Our technique has the advantage to waive any method of vascular reconstruction of the fibular segment, since vessels are preserved. Fibular hypertrophy and longitudinal growth of the transplanted bone segments were observed in the two reported cases. Distal bone healing was succeeded in both cases. Proximally, there was a non union in the second case, due to the non resection of the proximal fibular articular cartilage which is essential for bone healing. This patient was schedule to a second procedure to resect the articular cartilage of the proximal fibula, but he had a clinical complication, from chemotherapy, which led to death. During the first 8 months after surgery, however, growth of at least 0.3 cm of the transposed fibula was documented, suggesting preservation of the growth potential (Fig. 9).

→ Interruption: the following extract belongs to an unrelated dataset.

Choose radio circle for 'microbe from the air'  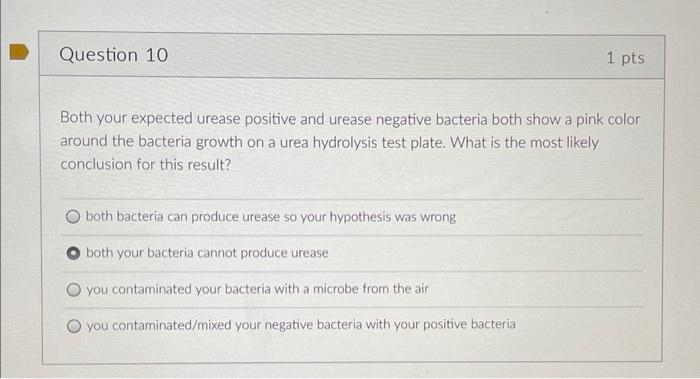pos(74,290)
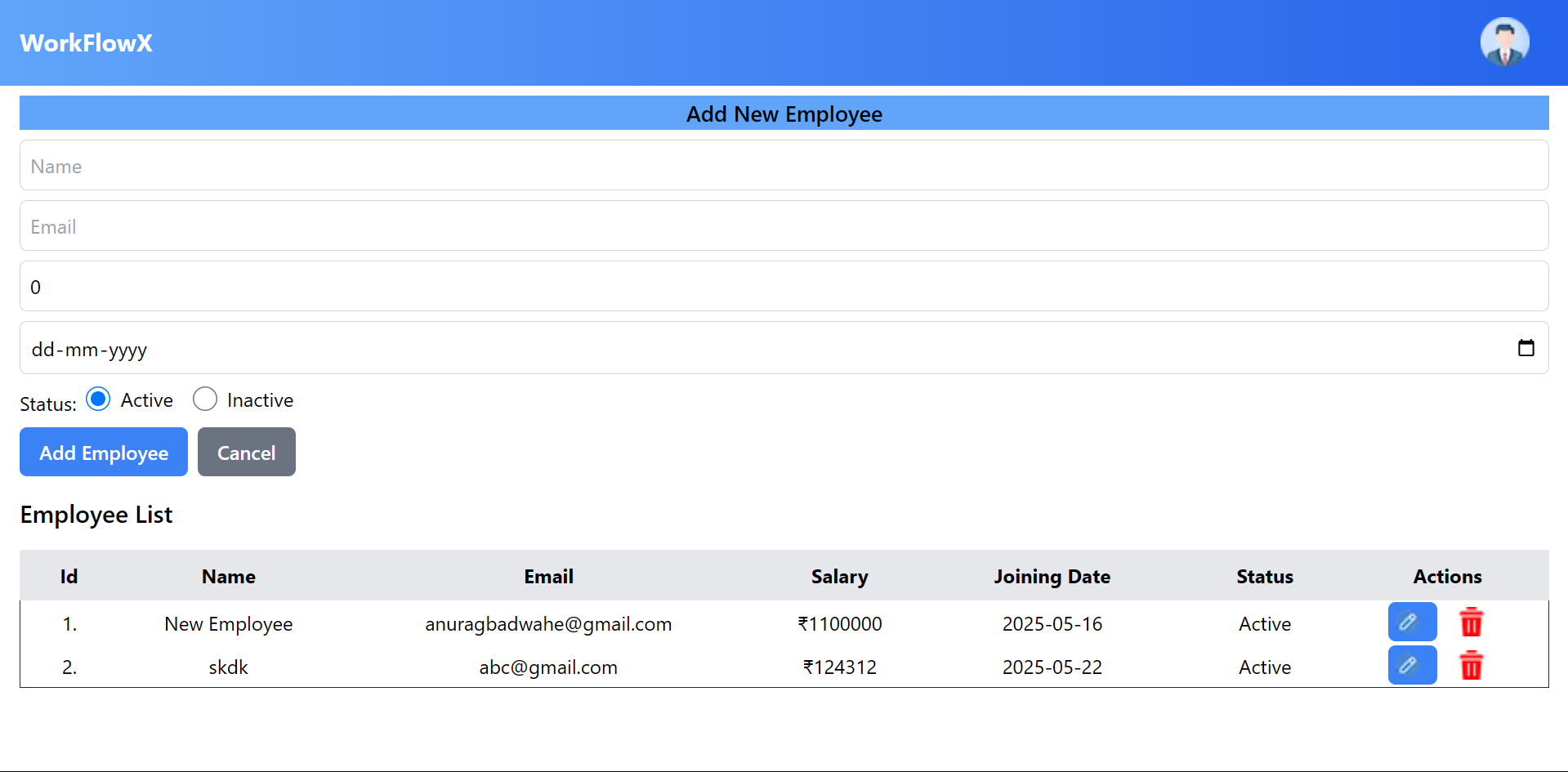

The first patient developed a valgus deformity of the right knee in the immediate postoperative period, which was corrected within the first post-operative year, after bone growth and correction of slope of the screws (Fig. 7). Long term resolution of the tibial reconstruction defect was observed in this patient, as documented by the equal length and normal function of lower limbs in adulthood. In spite of the restricted indication, we believe that our technique can positively affect the long term outcome of young patients undergoing reconstruction of proximal tibial defects.
Reconstruction of the proximal tibia with a megaprosthesis represents a therapeutic option when epiphysis must be resected. It allows limb preservation and early ambulation but High rates of complications have been reported such as infection, aseptic loosening, mechanical failure, and limitation to physical activities (Saghieg et al. 2010; Gosheger et al. 2006; Campanacci et al. 2010; Fang et al. 2013). This method requires multiple surgical procedures for revisions, reaching 42 % implant failures in 10 years follow up (Jeys et al. 2008). When epiphyseal maintenance is feasible, megaprosthesis has fewer indications. When early ambulation is priority for low expectation of life patients.